MATERIAL FOR THIS TASK
**********

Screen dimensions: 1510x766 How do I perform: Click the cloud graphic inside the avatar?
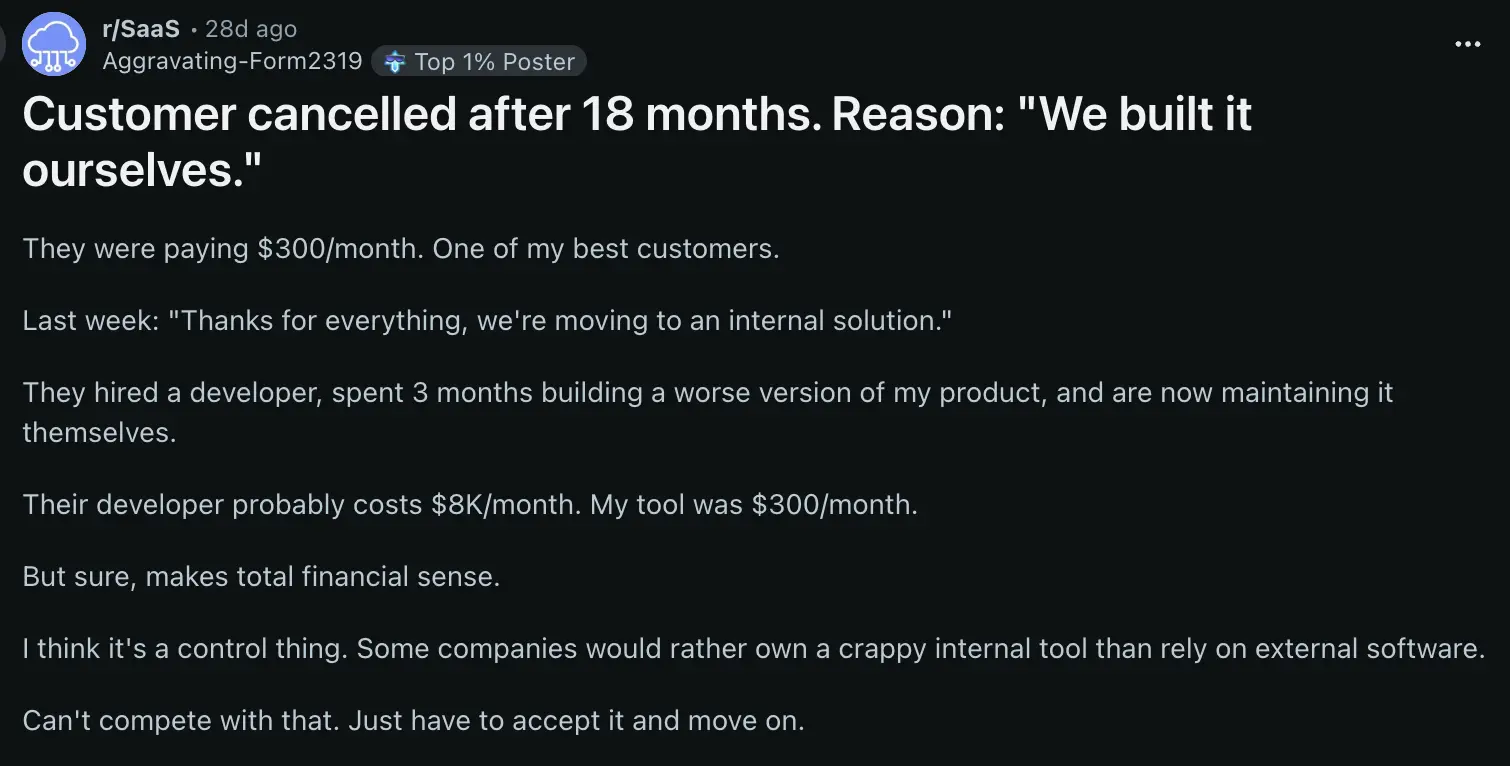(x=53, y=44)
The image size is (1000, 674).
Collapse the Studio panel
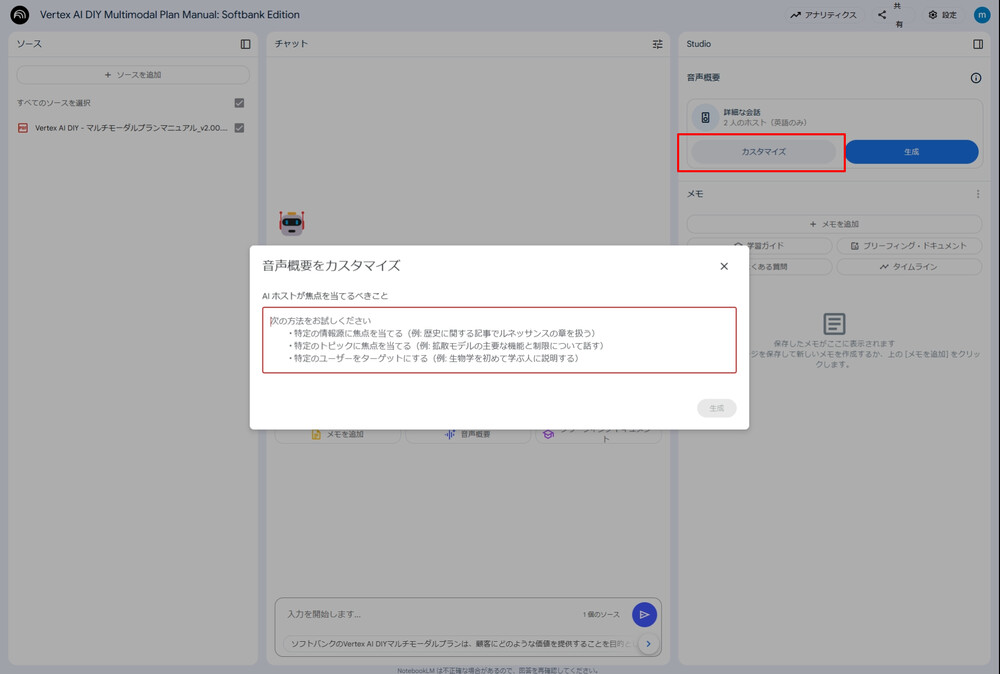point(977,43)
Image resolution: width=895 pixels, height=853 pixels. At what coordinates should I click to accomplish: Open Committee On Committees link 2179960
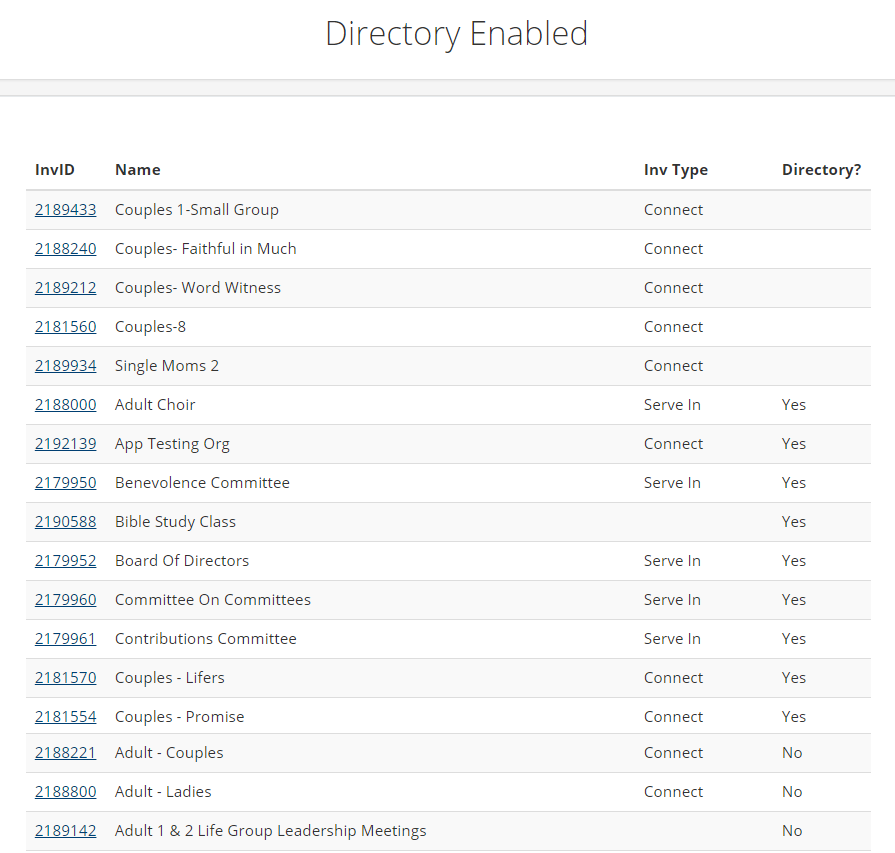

**********

WORK TO BE COMPLETED
If the data includes images, omit them, and set down everything else exactly as above.

RESPONSE BELOW
Screen dimensions: 1510x766 How do I perform: Click the cloud graphic inside the avatar?
(x=53, y=44)
The image size is (1000, 674).
Collapse the Studio panel
point(977,43)
Image resolution: width=895 pixels, height=853 pixels. At what coordinates should I click to accomplish: Open Committee On Committees link 2179960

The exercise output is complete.